----- Page text
Monday, July 21, 2014

Marsilius Ficino

I have always been impressed by the work of Marsilius Ficino (1433 - 1499), but was not sure how to tackle him in a short blog post. Whether we can do justice to him in so brief a span is immaterial: he deserves to be known.

He was born in Florence, son of the physician of Cosmo de Medici, and wound up serving three generations of Medici himself. Cosmo de Medici had Ficino translate Plato into Latin, with an eye to re-creating Plato's Academy in Florence. This may be what made Ficino such a strong proponent of Platonism (now called neo-Platonism). Ficino believed so strongly that Plato (as well as Socrates) and Christianity could be reconciled that he even argued for the reading of Plato in church.

His first major written work was the Theologia platonica ["Platonic theology"], in which he tried to show how Plato's "The One" was clearly the Christian "God," and that everything believed in by the ancients fit into modern Christian knowledge.

In fitting together everything that was "known" about the Universe, Ficino likened magical rituals to Sacraments, and compared pagans' invocation of numerous deities with Christian' prayers for intercession by saints.

He was especially attracted to astrological magic and astrological talismans. His De vita libri tres or De triplici vita ["Three books on life"] tackles various topics. The first book, De vita sana ["On a healthy life"], is specifically for scholars who wish to maintain a healthy life. The second book, De vita long ["On a long life"], is aimed at health for the elderly.

The third book is the most interesting. De vita coelitus comparanda ["On obtaining life from the heavens"] deals with astrological magic. For Ficino, the planets had special powers connected to the Greek gods for whom they were named. It is this work in which he discusses the immortality of the soul and her relationship to all other things, particularly the Soul's nature as a focal point for Body and Mind, bringing them together in Man.
----------
----- Stored data
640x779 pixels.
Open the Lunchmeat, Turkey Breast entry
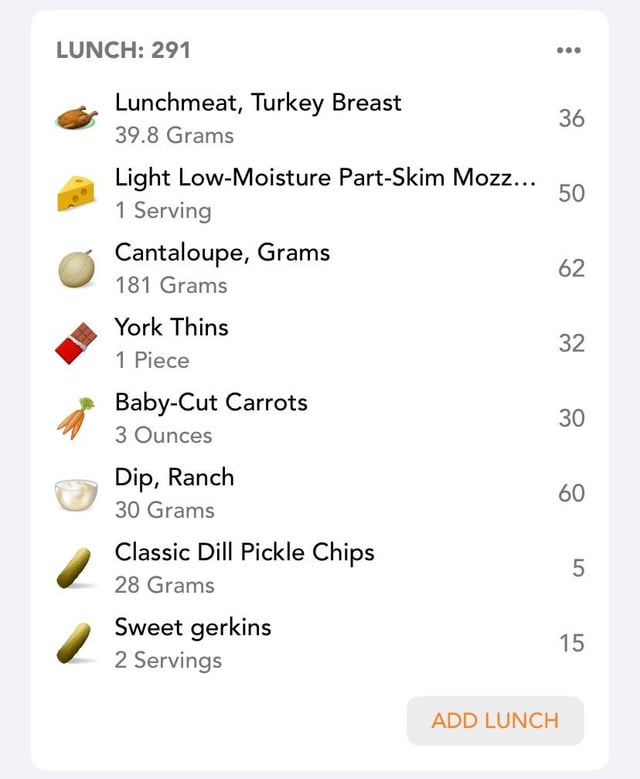(x=258, y=103)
----------
# Exercise requirements:
1) Do these statements agree with the post about Marsilius Ficino? Answer yes or no for each, quoting the words of the post that decide it. (a) Ficino's father was the physician of Cosmo de Medici. (b) The second book of De vita libri tres is written for scholars. (c) Ficino argued that Plato should be read in church.
2) Take the post about Marsilius Ficino further, starting after its last sentence.

# Responses in order:
1)
(a) Yes: "son of the physician of Cosmo de Medici"
(b) No: "is aimed at health for the elderly"
(c) Yes: "he even argued for the reading of Plato in church"

2)
Here also is where he outlines the connection of all things, when he says:
I have said elsewhere that down from every single star (so to speak Platonically) there hangs its own series of things down to the lowest...Under the celestial Serpent or the entire constellation of the Serpent-bearer, they place Saturn and sometimes Jupiter, afterwards daemons who often take on serpent's form, in addition men of this kind, serpents (the animals), the snake-weed, the stone draconite which originates in the head of a dragon, and the stone commonly called serpentine...By a similar system they think a chain of beings descends by levels from any star of the firmament through any planet under its dominion. If, therefore, as I said, you combine at the right time all the Solar things through any level of that order, i.e., men of Solar nature or something belonging to such a man, likewise animals, plants, metals, gems and whatever pertains to these, you will drink in unconditionally the power of the Sun and to some extent the natural powers of the Solar daemons. [Ficino, Three Books on Life, Bk. III, Chap. 14]
Ficino assumes correspondences between all things, especially those of a similar (for example, "snake-like") nature. He also ties in mathematics, claiming like Plato that numbers and shapes have correspondences to other things in Nature.

His works were published and read up until the 18th century, when modern philosophy began to establish its current form.